Yeşilin
önemi her geçen gün daha iyi anlaşılıyor, aynı zamanda bu yönde gerek ülkeler
ve gerekse uluslararası seviyede çalışmalar yapılarak yeşil kavramının
belleklerde yer etmesi sağlanıyor.
Böylece
konunun mana ve ehemmiyeti hakkında farkındalık oluşturulmaya çalışılıyor. Yeşil
uzun yıllardır artık bir sembol olarak kullanılmaya başlandı, hayatta kalmanın,
sürdürülebilir büyüme ve kalkınmanın sağlanması açısından...
Bu
nedenle çok sayıda kuruluş ve organizasyon konuyu gündemde tutmak ve önemini
vurgulamak için değişik ölçek ve boyutta çalışmalar yapıyorlar.
Uluslar
arası seviyede haziran ayının 20 - 22 tarihleri arasında Brezilya’nın Rio de Janerio
şehrinde birleşmiş milletler öncülüğünde sürdürülebilirlik konusunda bir
konferans düzenleniyor. Toplantının ana konusunu okyanusların korunma ve
yönetilmesi, enerji ve suya evrensel erişim sağlanması ve dünya şehirlerindeki
yaşamı geliştirmek şeklinde sıralanıyor.
Birleşmiş
Milletler, uluslar arası ortaklığın gücünü sürdürülebilir büyüme ve gelişme
yörüngesine oturtmayı amaçlıyor.
Çok
sayıda dünya lideri, CEO ve sivil toplum kuruluşları açlığı azaltmak ve
çevresel korumanın nasıl sağlanacağı üzerine ve hatta daha kalabalık bir
gezegeni kapsayacak şekilde bir yeşil hareketi teşvik edecek kararların alınacağı
ve taahhüt edileceği bekleniyor Rio’da yapılacak toplantıda.
Hükümet,
iş dünyası ve hükümet dışı organizasyon liderlerinin (NGO) gelecek yirmi yıl
için sürdürülebilir gündemi oluşturmaları bekleniyor Rio+20 konferansında, acil
küresel problemleri ortadan kaldırmak için çözümler ve hedefleri belirleyerek...
Küresel
ölçekte gündemde bulunan önemli konular ise enerji yetersizliği, temiz su,
tükenen okyanuslar, gıda güvensizliği, hızlı büyüyen şehirlerin oluşturduğu
sıkıntılar var.
Liderlerin
karar alacakları konular arasında ise organize sürdürülebilirlik, yeşil
istihdam oluşturmak, bilim ve yeniliğin rolünün ilerlemesi, teknolojik açığı
kapatmak, uluslararası işbirliği için mekanizmalar geliştirmek ve bu yolda ihtiyaç
duyulan finansmanı üretmek şeklinde sıralanıyor.
Artık geleneksel
ekonomik anlayış yerine, içinde bulunduğumuz çevresel şartları iyileştirecek ve
bu hususta gelecek şartlarını da öngören bir ekonomik kalkınma modeli olan ‘yeşil
ekonomi’ kavramı ilgili kurumların gündeminde yer almış olacak. Ayrıca bu yeni
paradigma yeni düzenlemeleri de beraberinde getirmiş olacak.
Bu
hususta ülkemizin bölgesinde sahip olduğu avantajlı durumu göz önüne
aldığımızda, özellikle Petro-dolar zengini Arap ülkelerinin durumuyla karşılaştırdığımızda
bölgesinde en avantajlı ülkelerden biri olarak görünüyor.
Bu durum
ülkemiz için yeşil yatırım için sermaye çekmek için cazip bir ortam oluşturuyor.

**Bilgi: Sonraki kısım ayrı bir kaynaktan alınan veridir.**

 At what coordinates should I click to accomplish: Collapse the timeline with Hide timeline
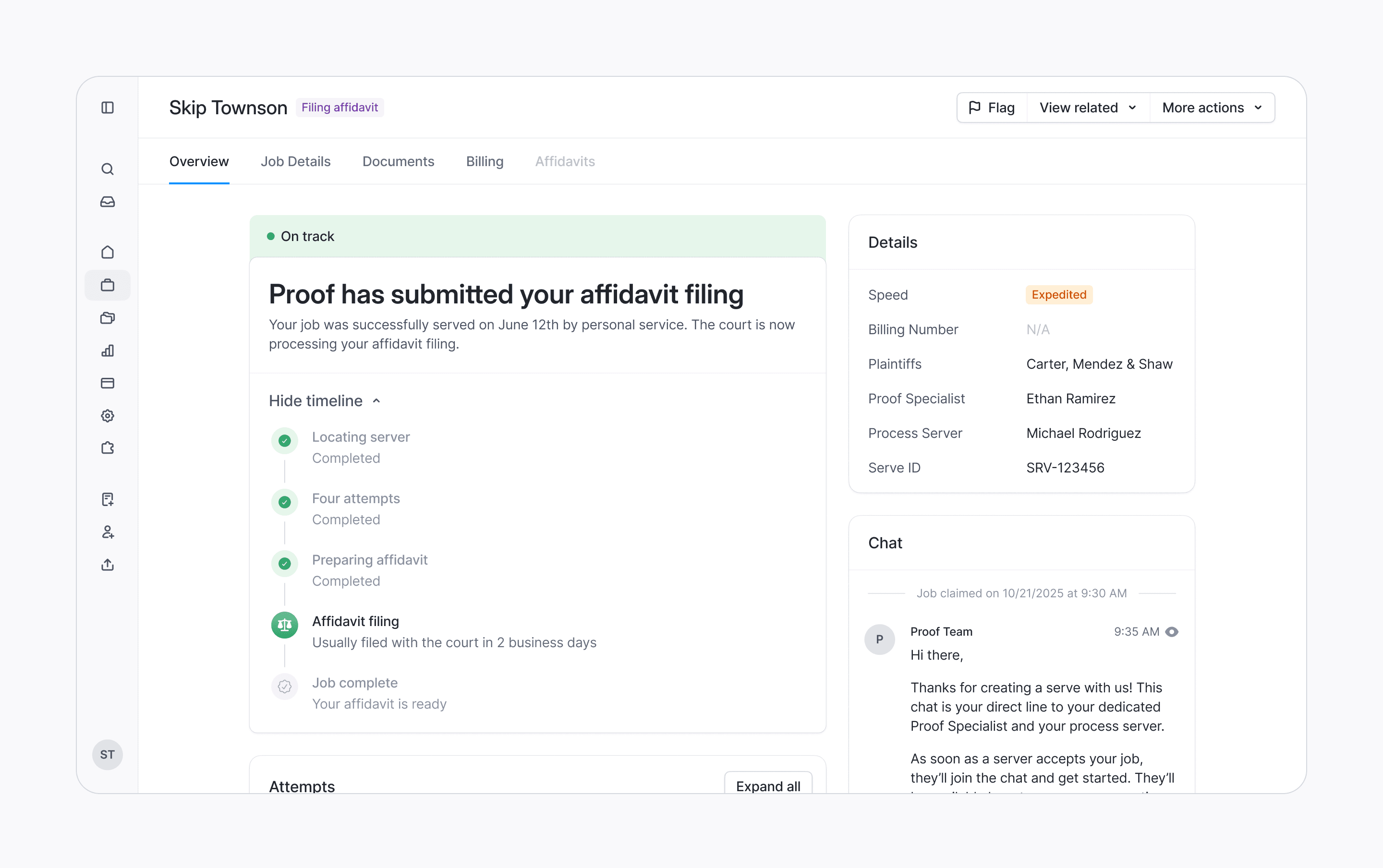[324, 401]
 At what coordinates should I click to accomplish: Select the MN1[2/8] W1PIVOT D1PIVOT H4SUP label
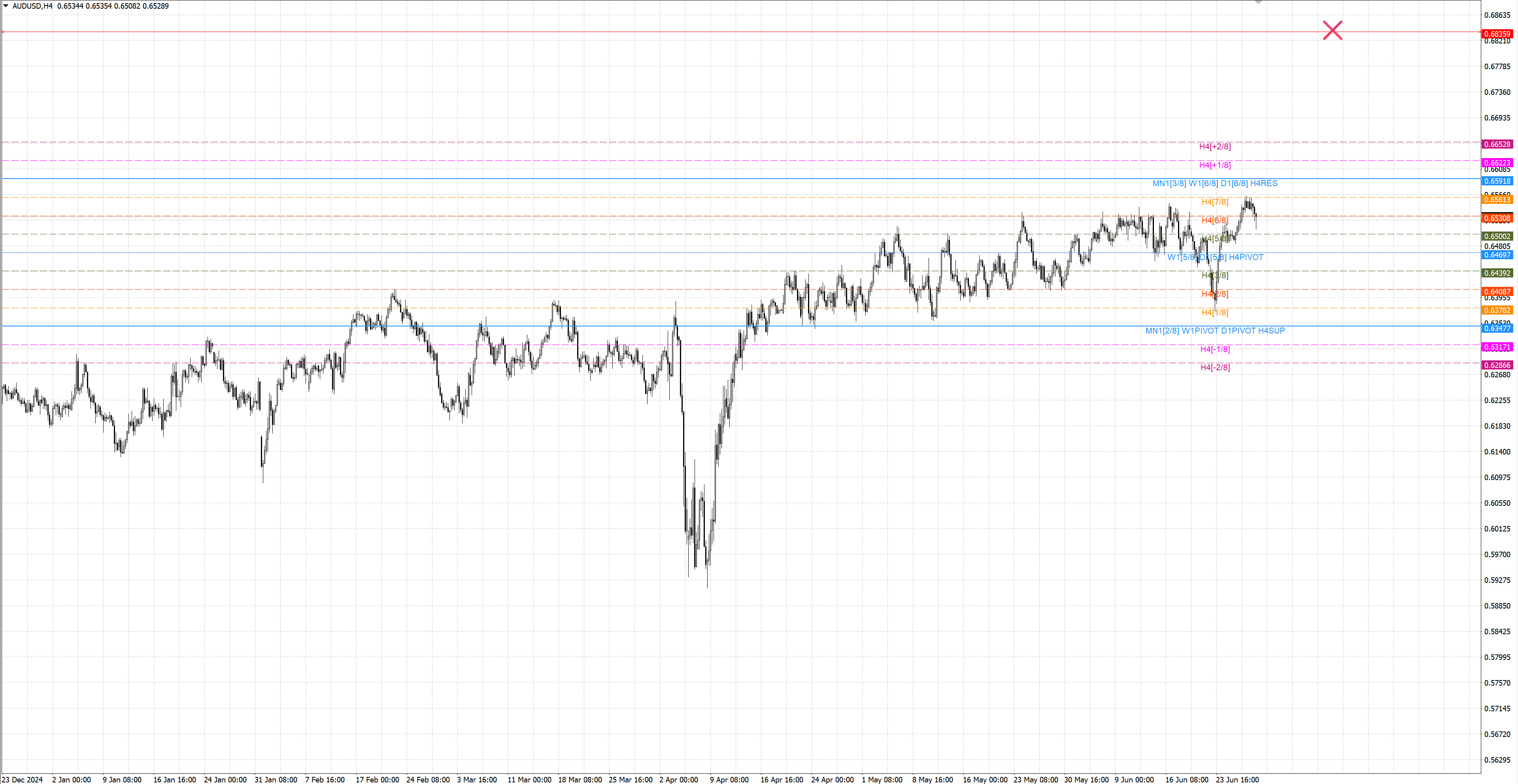1214,331
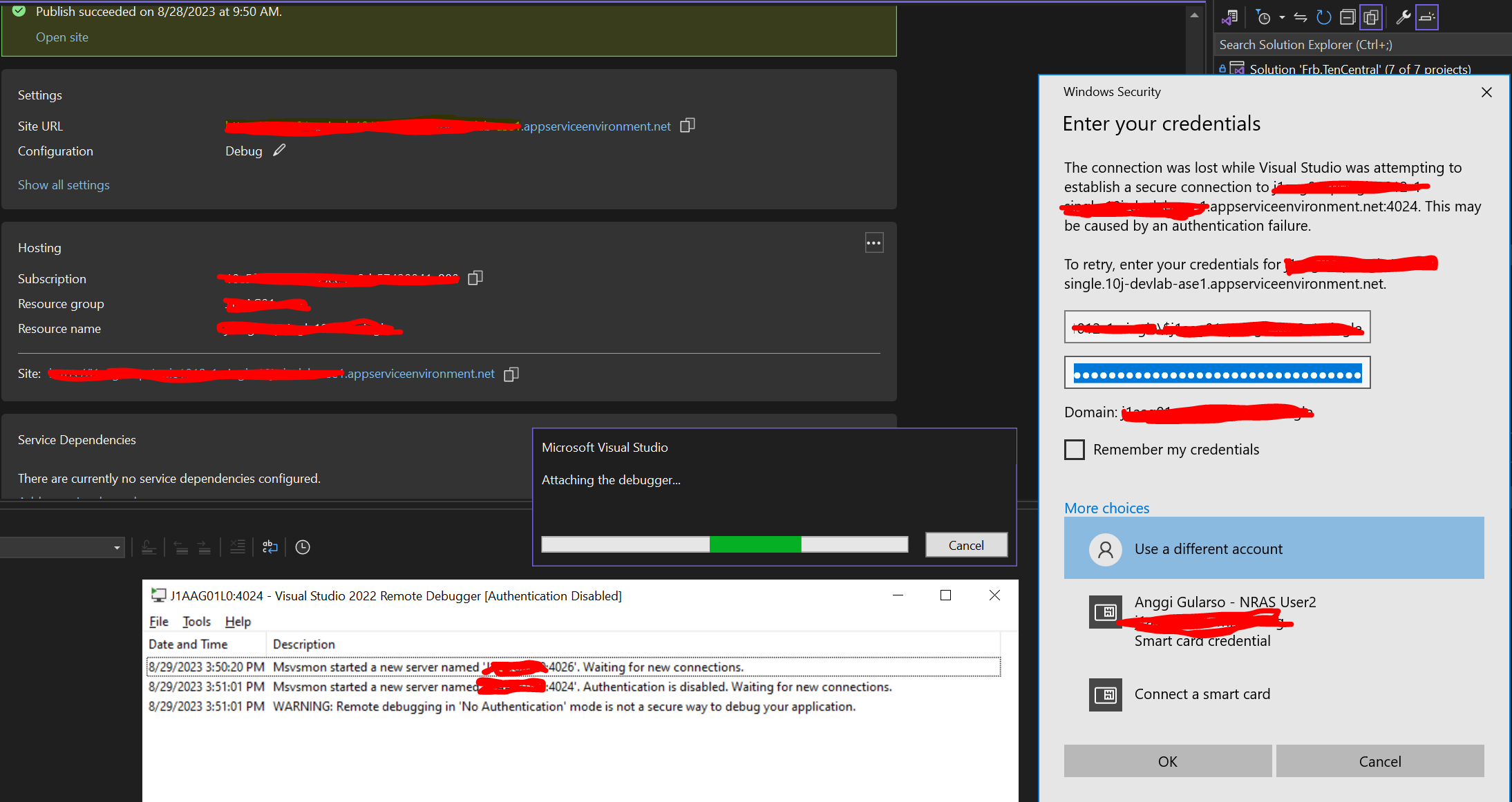Edit the Debug configuration pencil icon

coord(279,151)
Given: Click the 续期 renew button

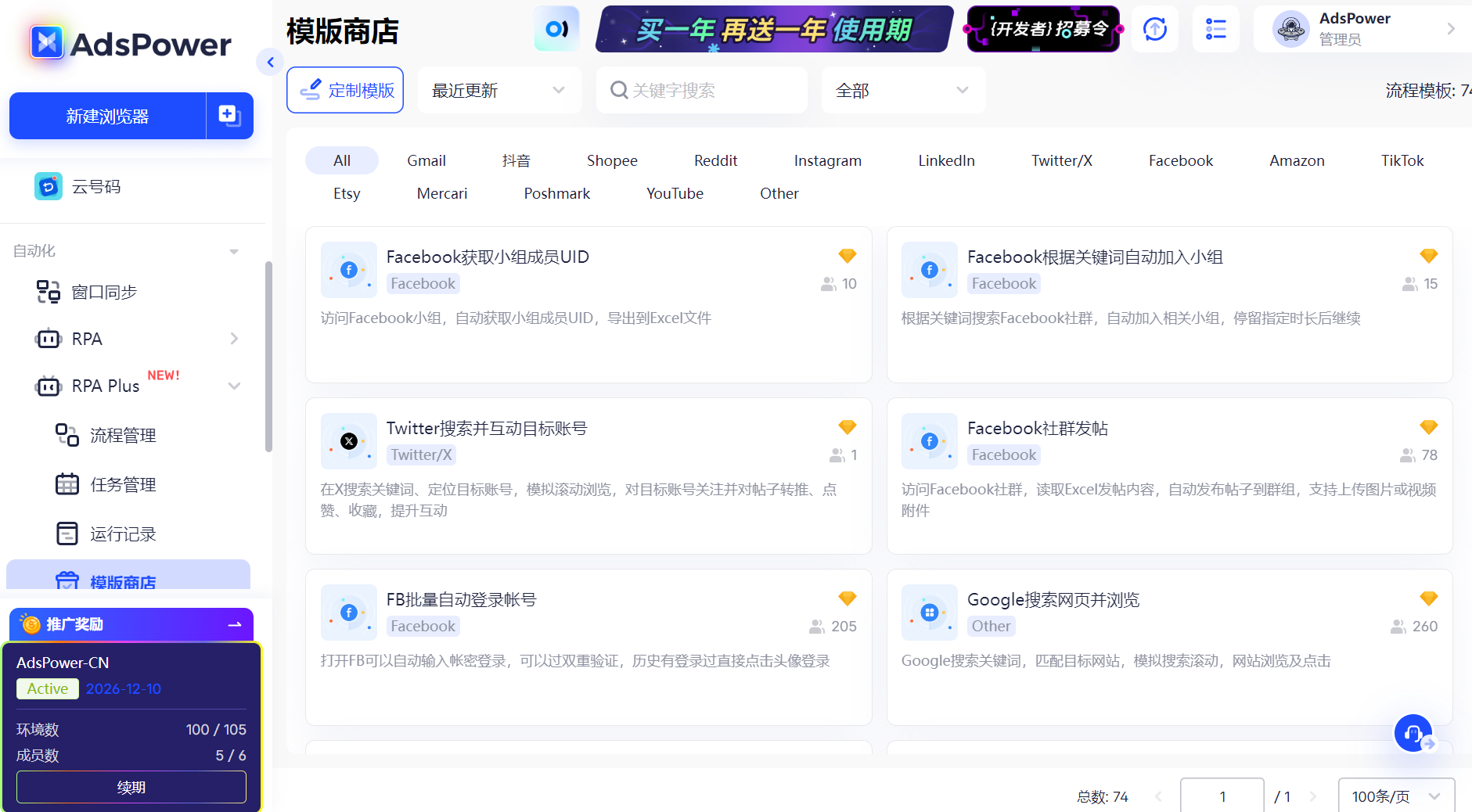Looking at the screenshot, I should pos(131,787).
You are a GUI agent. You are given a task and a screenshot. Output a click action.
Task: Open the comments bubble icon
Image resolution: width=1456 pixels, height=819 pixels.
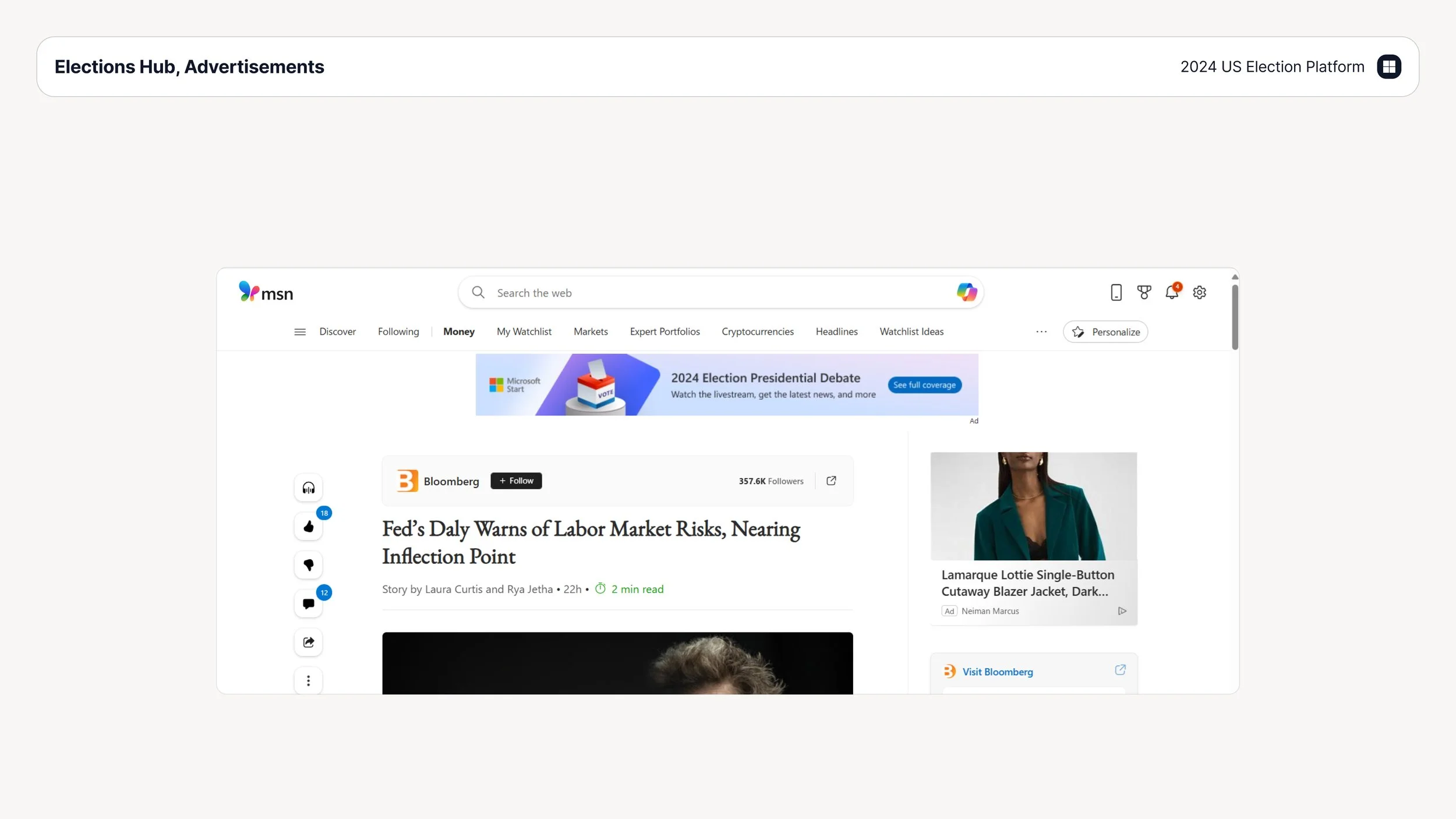(308, 603)
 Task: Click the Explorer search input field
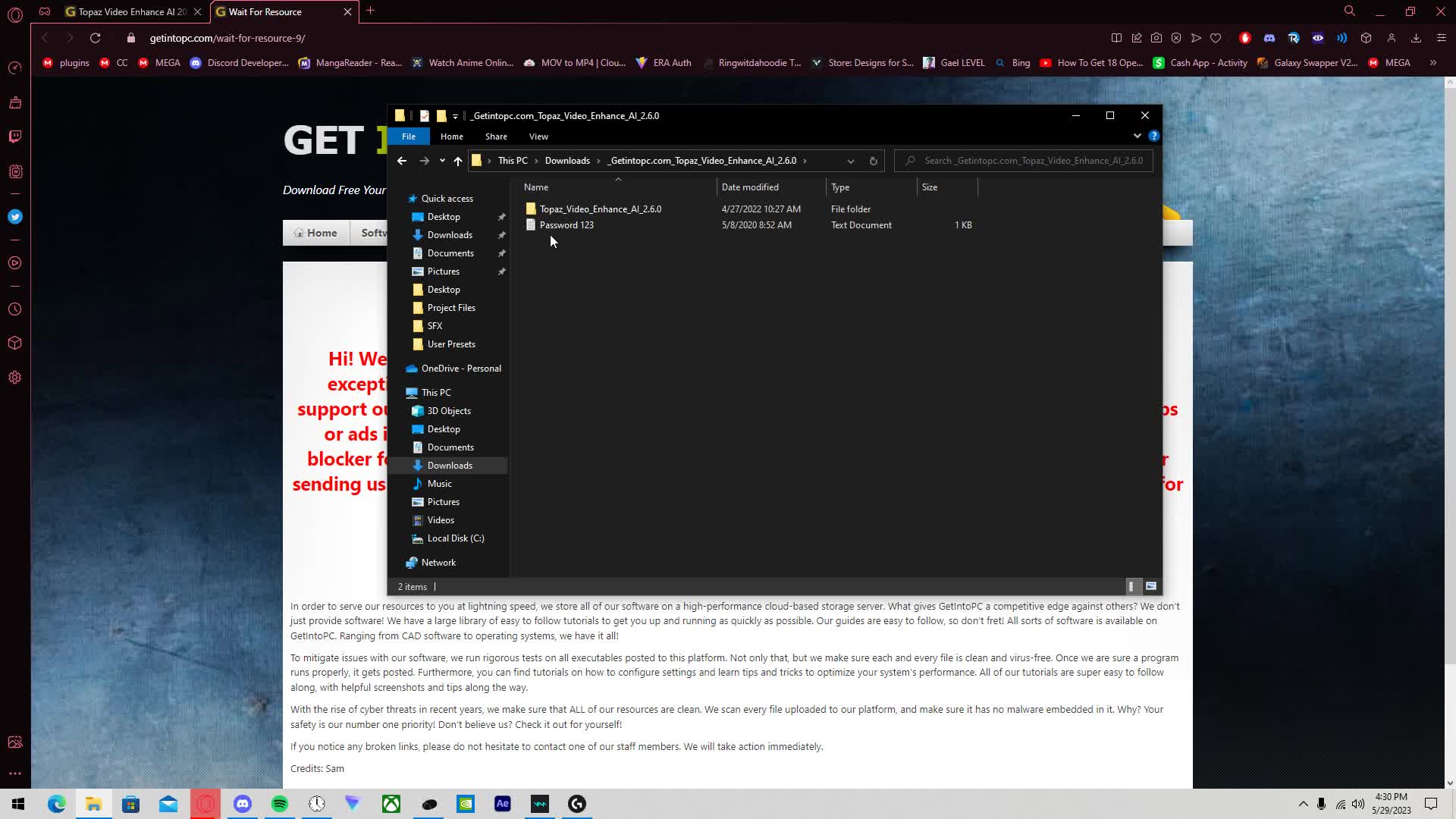pyautogui.click(x=1031, y=161)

Ülkemizin Petro-dolar zengini Arap ülkeleriyle yapacakları ortak girişimlerle,
özellikle gıda ve tarım alanında yatırım yapılması her iki taraf için de çok
faydalı olacağı görüşünü öne çıkarıyor. Çünkü bilimsel çalışmalar gelecekte
Ortadoğu ülkelerini su kıtlığını en çok çekecek ülkeler arasında gösteriyor!